Read the data below. Every line holding the string "computer" must be copied.

--------------------

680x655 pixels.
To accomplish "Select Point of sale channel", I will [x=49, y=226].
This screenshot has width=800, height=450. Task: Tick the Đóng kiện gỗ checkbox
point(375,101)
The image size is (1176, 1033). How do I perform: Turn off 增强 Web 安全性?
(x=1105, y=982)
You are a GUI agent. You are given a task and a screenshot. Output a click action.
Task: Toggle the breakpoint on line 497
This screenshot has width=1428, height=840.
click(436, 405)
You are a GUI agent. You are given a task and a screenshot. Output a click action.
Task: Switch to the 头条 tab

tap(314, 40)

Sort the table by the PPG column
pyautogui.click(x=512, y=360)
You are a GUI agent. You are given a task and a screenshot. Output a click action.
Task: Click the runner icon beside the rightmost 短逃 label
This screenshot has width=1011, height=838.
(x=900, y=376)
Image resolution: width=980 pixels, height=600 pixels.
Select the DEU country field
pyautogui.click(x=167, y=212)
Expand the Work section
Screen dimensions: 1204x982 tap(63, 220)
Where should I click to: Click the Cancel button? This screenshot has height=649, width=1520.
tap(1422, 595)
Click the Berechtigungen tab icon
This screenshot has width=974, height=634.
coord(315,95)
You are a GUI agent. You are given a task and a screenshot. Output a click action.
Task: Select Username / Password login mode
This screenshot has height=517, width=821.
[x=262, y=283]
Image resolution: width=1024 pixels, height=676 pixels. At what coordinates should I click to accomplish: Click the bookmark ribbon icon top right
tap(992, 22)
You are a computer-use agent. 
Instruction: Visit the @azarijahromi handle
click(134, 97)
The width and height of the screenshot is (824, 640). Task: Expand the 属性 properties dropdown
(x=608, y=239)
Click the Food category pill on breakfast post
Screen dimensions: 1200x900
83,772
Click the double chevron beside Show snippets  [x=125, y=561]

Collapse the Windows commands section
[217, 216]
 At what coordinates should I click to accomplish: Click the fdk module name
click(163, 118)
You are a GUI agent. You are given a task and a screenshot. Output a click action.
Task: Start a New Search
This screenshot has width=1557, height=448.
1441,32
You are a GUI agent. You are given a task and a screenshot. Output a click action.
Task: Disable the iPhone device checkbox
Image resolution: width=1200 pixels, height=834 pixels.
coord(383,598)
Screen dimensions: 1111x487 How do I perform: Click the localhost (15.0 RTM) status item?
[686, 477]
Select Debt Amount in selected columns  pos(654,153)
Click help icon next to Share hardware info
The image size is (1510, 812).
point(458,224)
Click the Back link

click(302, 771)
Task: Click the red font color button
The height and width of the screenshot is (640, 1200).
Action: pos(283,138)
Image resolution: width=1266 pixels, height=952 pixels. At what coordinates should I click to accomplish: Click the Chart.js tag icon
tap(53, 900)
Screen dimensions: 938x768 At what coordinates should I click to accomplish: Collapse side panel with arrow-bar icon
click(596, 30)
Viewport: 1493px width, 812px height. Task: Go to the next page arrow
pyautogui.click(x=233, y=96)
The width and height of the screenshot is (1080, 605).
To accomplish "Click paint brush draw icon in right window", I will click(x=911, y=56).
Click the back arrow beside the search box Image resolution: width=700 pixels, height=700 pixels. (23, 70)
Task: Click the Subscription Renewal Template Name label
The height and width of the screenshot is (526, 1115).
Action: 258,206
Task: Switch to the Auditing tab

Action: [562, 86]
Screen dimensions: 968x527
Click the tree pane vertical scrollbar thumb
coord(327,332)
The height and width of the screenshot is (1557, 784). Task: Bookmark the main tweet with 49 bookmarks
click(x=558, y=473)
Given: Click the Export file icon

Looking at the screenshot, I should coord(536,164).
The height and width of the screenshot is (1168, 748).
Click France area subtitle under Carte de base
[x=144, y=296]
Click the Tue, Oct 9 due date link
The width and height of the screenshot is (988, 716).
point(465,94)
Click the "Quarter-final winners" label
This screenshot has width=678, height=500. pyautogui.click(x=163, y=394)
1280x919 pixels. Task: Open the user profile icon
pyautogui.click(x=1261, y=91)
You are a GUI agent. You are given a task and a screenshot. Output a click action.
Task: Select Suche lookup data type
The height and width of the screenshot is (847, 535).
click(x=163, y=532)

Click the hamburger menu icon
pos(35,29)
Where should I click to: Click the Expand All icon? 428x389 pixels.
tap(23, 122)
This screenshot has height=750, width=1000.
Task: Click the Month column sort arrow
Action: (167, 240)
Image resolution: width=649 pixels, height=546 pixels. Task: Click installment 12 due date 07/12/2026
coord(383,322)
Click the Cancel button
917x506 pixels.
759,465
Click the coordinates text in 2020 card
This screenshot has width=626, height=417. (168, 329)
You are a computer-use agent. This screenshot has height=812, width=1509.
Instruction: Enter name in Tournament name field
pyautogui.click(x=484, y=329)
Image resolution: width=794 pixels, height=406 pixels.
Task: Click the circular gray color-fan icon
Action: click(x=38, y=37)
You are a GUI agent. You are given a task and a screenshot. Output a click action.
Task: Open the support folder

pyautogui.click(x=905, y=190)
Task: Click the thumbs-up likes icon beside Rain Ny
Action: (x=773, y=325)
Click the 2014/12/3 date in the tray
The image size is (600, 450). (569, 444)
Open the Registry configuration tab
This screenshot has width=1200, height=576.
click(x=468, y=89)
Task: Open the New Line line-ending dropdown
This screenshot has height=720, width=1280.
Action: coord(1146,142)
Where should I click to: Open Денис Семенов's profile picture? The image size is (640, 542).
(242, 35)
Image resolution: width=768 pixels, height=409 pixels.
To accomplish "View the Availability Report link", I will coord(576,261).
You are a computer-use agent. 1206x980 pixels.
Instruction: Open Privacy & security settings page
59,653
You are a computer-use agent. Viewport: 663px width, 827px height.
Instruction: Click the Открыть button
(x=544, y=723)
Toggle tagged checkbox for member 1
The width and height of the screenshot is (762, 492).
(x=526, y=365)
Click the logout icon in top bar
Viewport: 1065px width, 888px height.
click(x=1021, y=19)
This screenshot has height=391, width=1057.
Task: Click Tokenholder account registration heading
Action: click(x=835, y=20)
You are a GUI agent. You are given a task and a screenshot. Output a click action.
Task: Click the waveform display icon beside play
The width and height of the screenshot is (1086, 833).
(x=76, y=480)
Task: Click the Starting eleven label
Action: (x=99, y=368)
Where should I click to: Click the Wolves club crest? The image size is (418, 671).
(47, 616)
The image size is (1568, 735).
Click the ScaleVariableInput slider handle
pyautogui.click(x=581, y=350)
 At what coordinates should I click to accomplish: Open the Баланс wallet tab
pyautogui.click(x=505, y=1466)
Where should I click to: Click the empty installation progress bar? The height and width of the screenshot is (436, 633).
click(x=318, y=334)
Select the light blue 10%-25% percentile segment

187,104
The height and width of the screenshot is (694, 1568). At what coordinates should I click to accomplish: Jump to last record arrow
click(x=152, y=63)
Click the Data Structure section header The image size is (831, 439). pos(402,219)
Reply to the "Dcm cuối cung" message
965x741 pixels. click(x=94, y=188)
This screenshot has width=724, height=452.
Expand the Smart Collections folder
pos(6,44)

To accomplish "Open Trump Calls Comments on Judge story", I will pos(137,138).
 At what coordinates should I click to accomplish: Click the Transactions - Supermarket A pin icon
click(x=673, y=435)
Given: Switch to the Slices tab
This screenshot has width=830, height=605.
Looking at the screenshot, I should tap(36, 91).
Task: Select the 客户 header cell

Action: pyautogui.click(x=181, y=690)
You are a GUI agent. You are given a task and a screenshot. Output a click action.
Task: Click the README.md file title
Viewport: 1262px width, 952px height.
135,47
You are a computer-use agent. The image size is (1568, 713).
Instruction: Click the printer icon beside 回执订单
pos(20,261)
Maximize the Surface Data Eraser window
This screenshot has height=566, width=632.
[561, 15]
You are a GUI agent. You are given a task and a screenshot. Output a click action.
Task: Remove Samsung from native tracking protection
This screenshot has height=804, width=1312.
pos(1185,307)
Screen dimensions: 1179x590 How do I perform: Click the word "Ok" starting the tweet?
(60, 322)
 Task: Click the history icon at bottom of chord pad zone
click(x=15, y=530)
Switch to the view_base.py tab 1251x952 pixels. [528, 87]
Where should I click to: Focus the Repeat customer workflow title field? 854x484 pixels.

--------------------

*RESULT OF THE TASK*:
You are a computer-use agent. 
You are a computer-use agent. This screenshot has height=812, width=1509.
You are a computer-use agent. 1206x980 pixels.
You are a computer-use agent. Viewport: 663px width, 827px height.
You are a computer-use agent. The image size is (1568, 713).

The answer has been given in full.